Chapter 17 part 7--small intestine organisms Flashcards
Yersenia
- Yersinia enterocolitica and Yersenia pseudo tuberculosis
- occurs through contaminated pork, milk, or water
- Yersinia pestis–bubonic plague
Pathogenesis of Yersinia
- invades M cells using bacterial adhesions to bind to host cell B1 integrins
- Bacterial iron uptake system increases Yersinia virulence and systemic dissemination
- Patients with hemolytic anemia or hemochromatosis are likely to become septic and die
Morphology of Yersenia
-preferentially invades the ileum, appendix, and right colon; organisms proliferate in lymph nodes resulting in regional nodal hyperplasia and overlying mucosa can become hemorrhagic and ulcerated
Clinical features of Yersenia
-Abdominal pain, fever, and diarrhea can occur (mimicking appendicitis)

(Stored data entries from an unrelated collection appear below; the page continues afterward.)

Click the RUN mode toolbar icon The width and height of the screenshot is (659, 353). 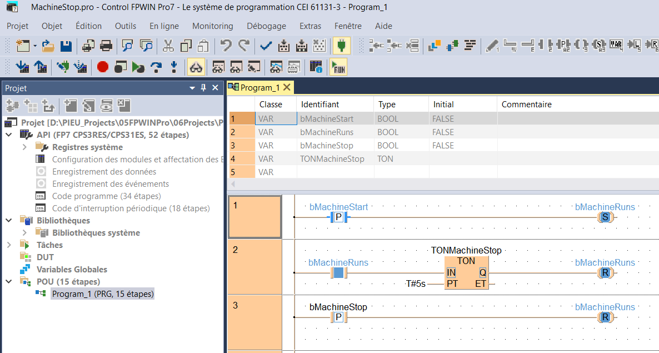(338, 67)
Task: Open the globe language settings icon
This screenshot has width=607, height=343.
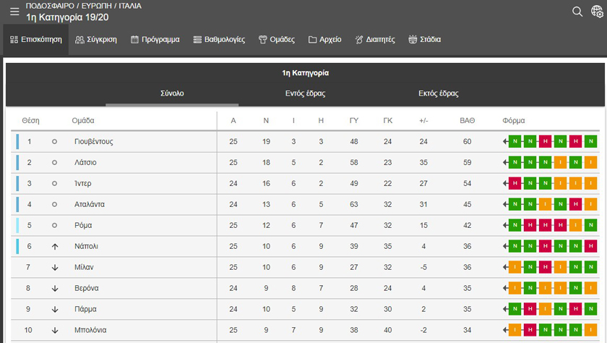Action: click(x=597, y=12)
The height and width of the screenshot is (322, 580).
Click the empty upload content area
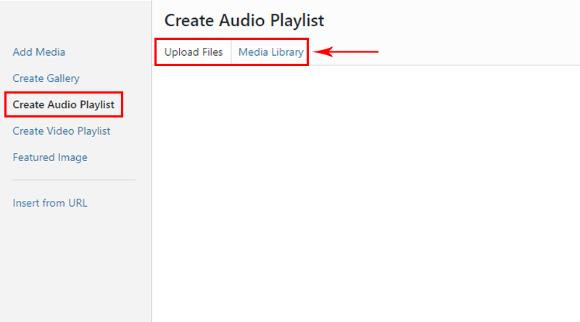click(x=366, y=194)
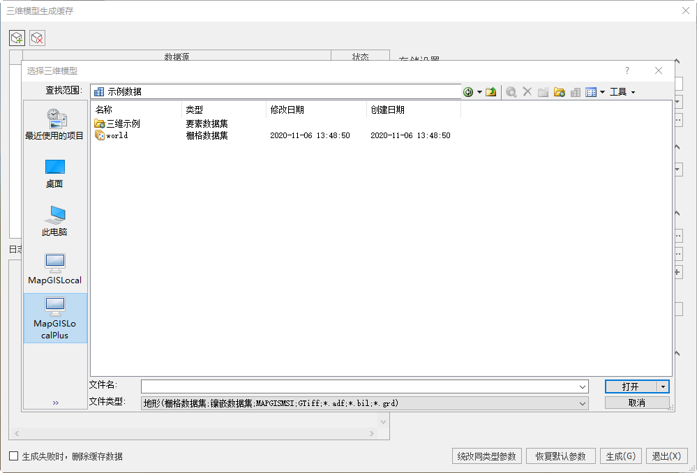Toggle 生成失败时，删除缓存数据 checkbox
The image size is (697, 473).
point(14,456)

Extra intestinal manifestations of Yersinia
- common
- pharyngitis, arthralgia and erythema nodosum
Post-infectious complications of Yersenia
- sterile arthritis
- Reiter syndrome
- myocarditis
- glomerulonephritis and thyroiditis
Escherichia coli
- gram-negative bacilli that colonize the normal GI tract
- most are nonpathogenic but a subset (classified by morphology, in vitro characteristics and pathogenesis) cause disease:
- ETEC, EPEC, EHEC, EIEC, EAEC
Enterotoxigenic E. coli (ETEC)
- spread in contaminated food or water and are the chief cause of traveler’s diarrhea
- produce heat-stable toxin that increases intracellular cyclic guanosine monophosphate (cGMP) or a heat-labile choleralike toxin that increases intracellular cAMP
- both cause chloride and water secretion and inhibit epithelial fluid absorption leading to a noninflammatory watery diarrhea
Enterohemoryhagic E. coli (EHEC)
- spread in contaminated meat, milk, and veggies and produce a shiva-like toxin
- clinical symptoms and morphology resemble infections with Shigella dysenteriae
- 2 major serotypes: O157:H7 and non-O157:H7
- O157:H7 is more likely to cause large outbreaks, dysentery and HUS
Enteroinvasive E Coli (EIEC)
- bacteriologically akin to Shigella
- Although not toxin producing, they invade epithelial cells and cause an acute, self-limited colitis
Enteroaggregative E. Coli (EAEC)
- attach to epithelium by adherence fimbriae aided by a bacterial dispersion that neutralizes the negative surface charge of lipopolysaccharide
- produce a shigalike toxin but typically cause only a non bloody diarrhea
Pseudomembranous colitis
- formation of adherent inflammatory pseudomembranes overlying sites of mucosal injury
- classically caused by overgrowth-and-toxin production by Clostridium Difficile after competing bowel organisms have been eliminated by antibiotics
Other organisms that cause PMC
-Salmonella, Clostridium perfringes, Staph aureus
Morphology of pseudomembranous colitis
- epithelial denudation with plaque like adhesion of fibrinopurulent-necrotic, gray-yellow debris and mucus
- Pseudomembrane is not specific and can form with any severe mucosal injury (e.g., ischemia or necrotizing infections)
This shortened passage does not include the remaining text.